Go through the entries below and print, exactly, the lines starting at the one with "[button] (288, 1487)" and ending at the one with "박람회 참관 일정표 (82, 379)", keeping both ends and no others.

=== Begin Enclosure ===

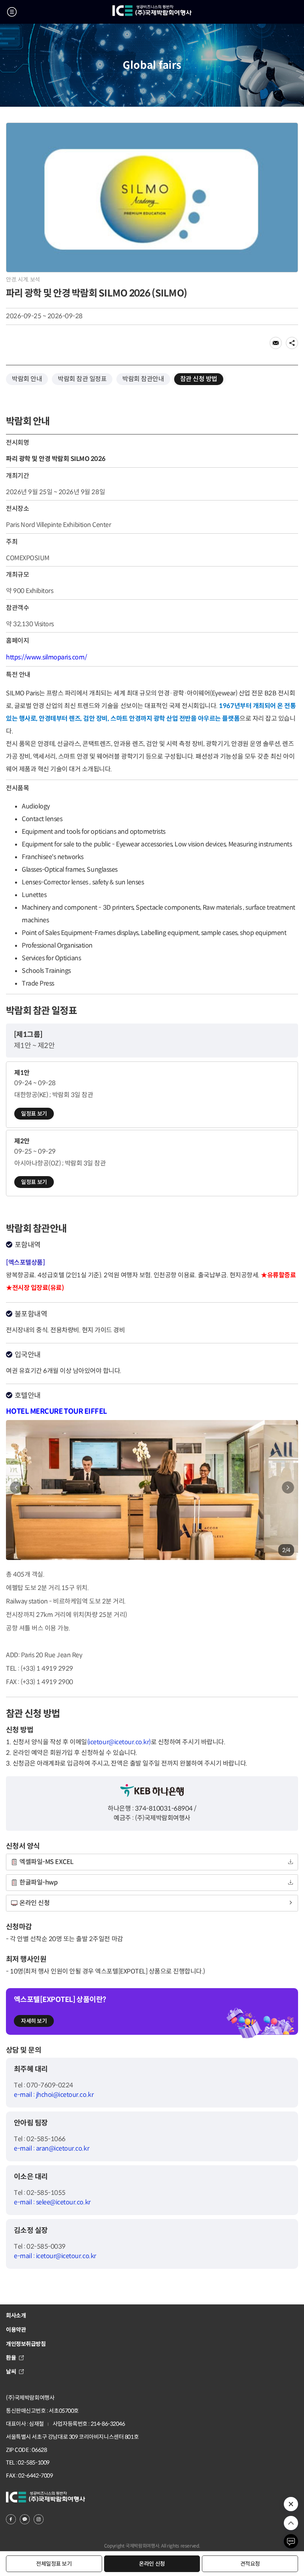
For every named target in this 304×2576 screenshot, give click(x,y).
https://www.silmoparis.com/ (46, 657)
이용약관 (16, 2329)
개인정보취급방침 (26, 2343)
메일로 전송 (276, 343)
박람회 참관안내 (143, 379)
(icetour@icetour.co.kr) (119, 1742)
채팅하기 (291, 2541)
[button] (288, 1487)
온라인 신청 (152, 2563)
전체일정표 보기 (54, 2563)
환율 (11, 2357)
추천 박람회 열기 (291, 2504)
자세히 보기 (34, 2021)
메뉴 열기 (12, 12)
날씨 (11, 2371)
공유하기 (292, 343)
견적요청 (250, 2563)
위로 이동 (291, 2523)
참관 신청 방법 (198, 379)
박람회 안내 (27, 379)
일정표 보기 (34, 1113)
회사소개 (16, 2315)
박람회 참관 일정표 (82, 379)
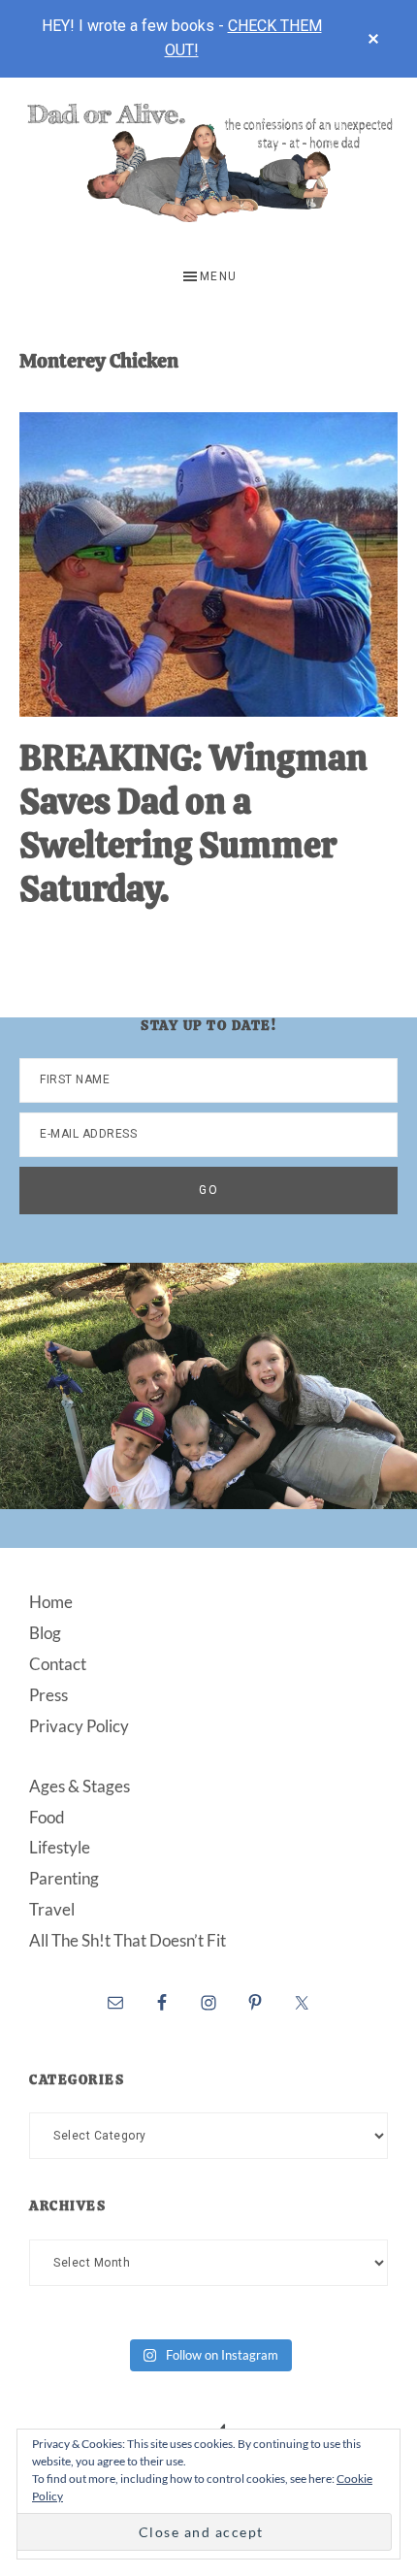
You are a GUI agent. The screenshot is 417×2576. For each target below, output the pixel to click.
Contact (57, 1664)
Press (48, 1695)
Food (47, 1817)
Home (51, 1602)
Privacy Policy (79, 1726)
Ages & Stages (79, 1786)
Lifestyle (59, 1847)
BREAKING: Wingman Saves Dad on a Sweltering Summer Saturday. (193, 823)
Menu (219, 276)
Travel (52, 1909)
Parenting (64, 1878)
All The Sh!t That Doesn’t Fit (127, 1940)
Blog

=== End Enclosure ===

**Task answer:**
[button] (288, 1487)
온라인 신청 (152, 2563)
전체일정표 보기 (54, 2563)
환율 (11, 2357)
추천 박람회 열기 (291, 2504)
자세히 보기 (34, 2021)
메뉴 열기 (12, 12)
날씨 (11, 2371)
공유하기 (292, 343)
견적요청 (250, 2563)
위로 이동 (291, 2523)
참관 신청 방법 (198, 379)
박람회 안내 (27, 379)
일정표 보기 (34, 1113)
회사소개 (16, 2315)
박람회 참관 일정표 (82, 379)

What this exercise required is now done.